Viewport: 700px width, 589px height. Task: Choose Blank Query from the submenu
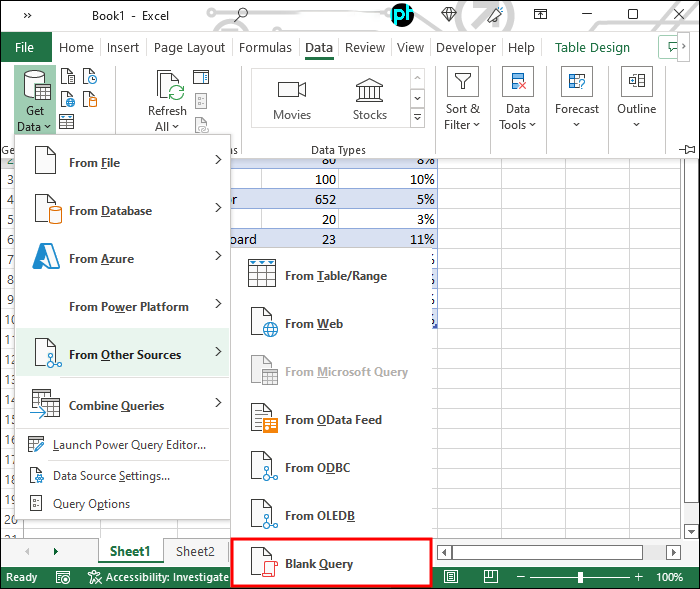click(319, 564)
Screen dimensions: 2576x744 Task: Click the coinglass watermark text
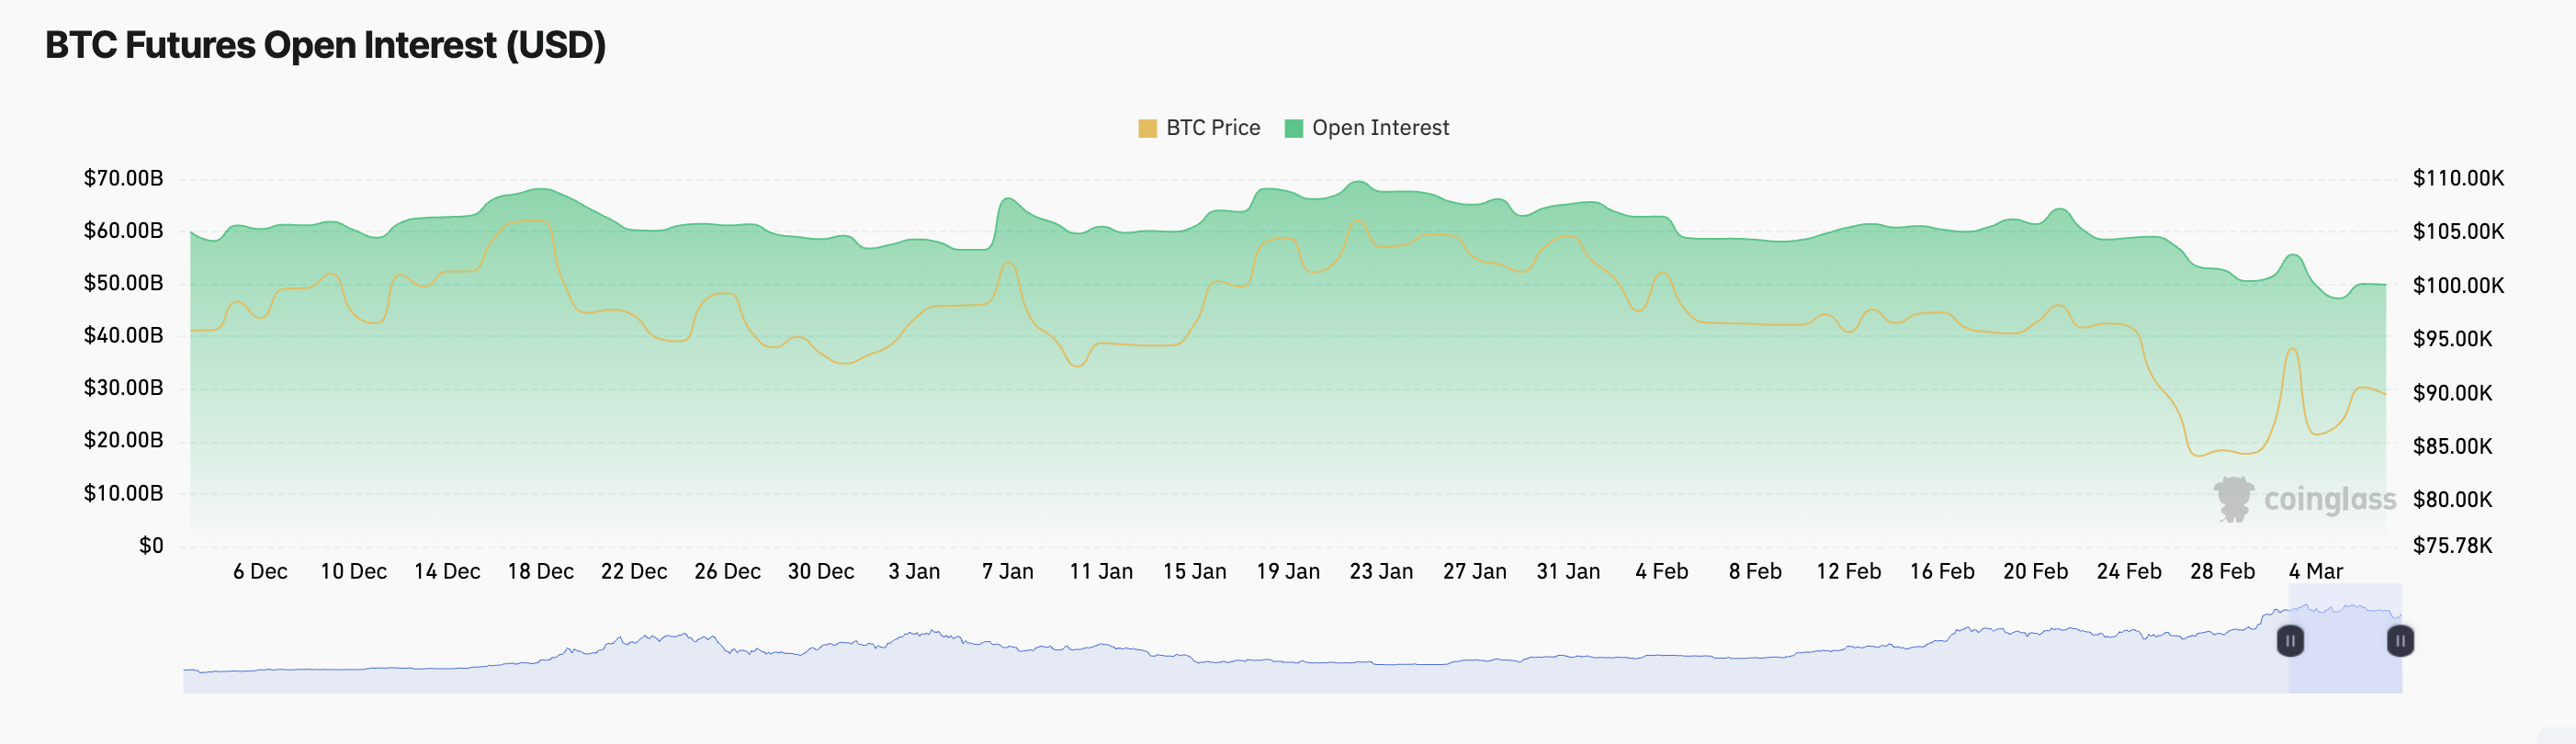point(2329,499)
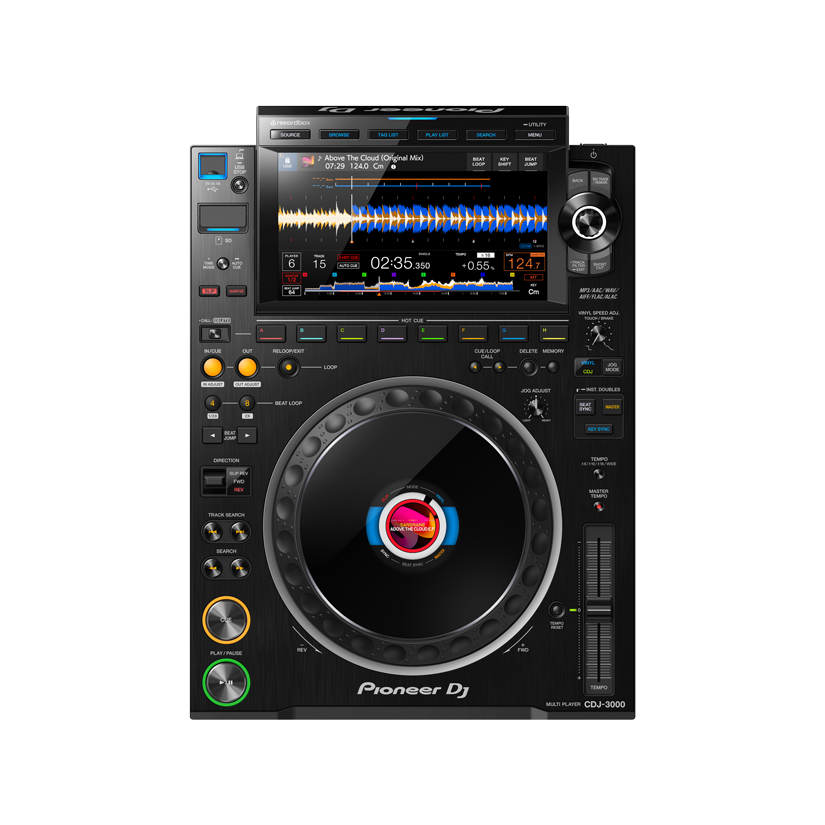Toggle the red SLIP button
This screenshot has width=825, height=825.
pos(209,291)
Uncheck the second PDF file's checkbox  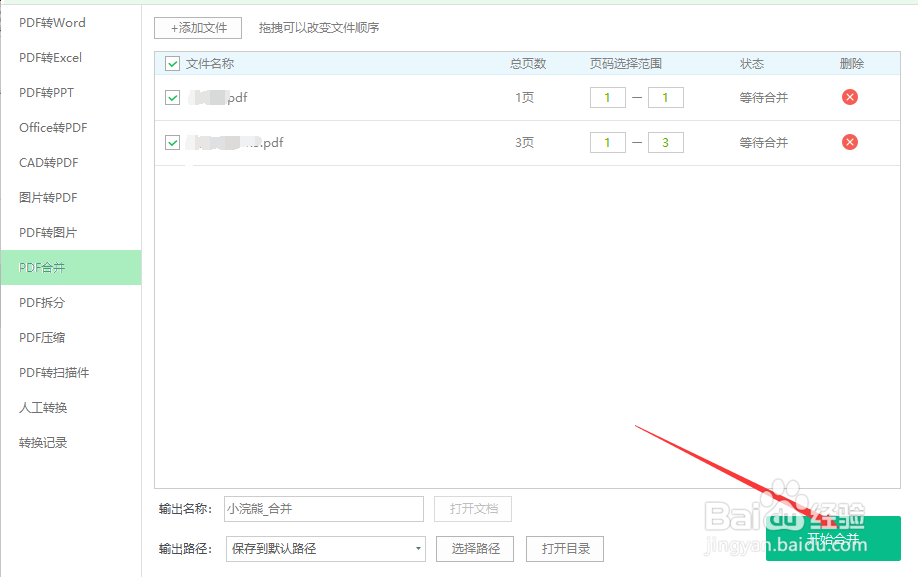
************
- **TASK PROMPT**
Output the records above exactly as they are, leaving out the pictures.

- **EXERCISE RESPONSE**
Viewport: 700px width, 589px height. Task: Choose Blank Query from the submenu
click(319, 564)
Screen dimensions: 2576x744 Task: Click the coinglass watermark text
point(2329,499)
Toggle the red SLIP button
This screenshot has width=825, height=825.
pos(209,291)
Uncheck the second PDF file's checkbox  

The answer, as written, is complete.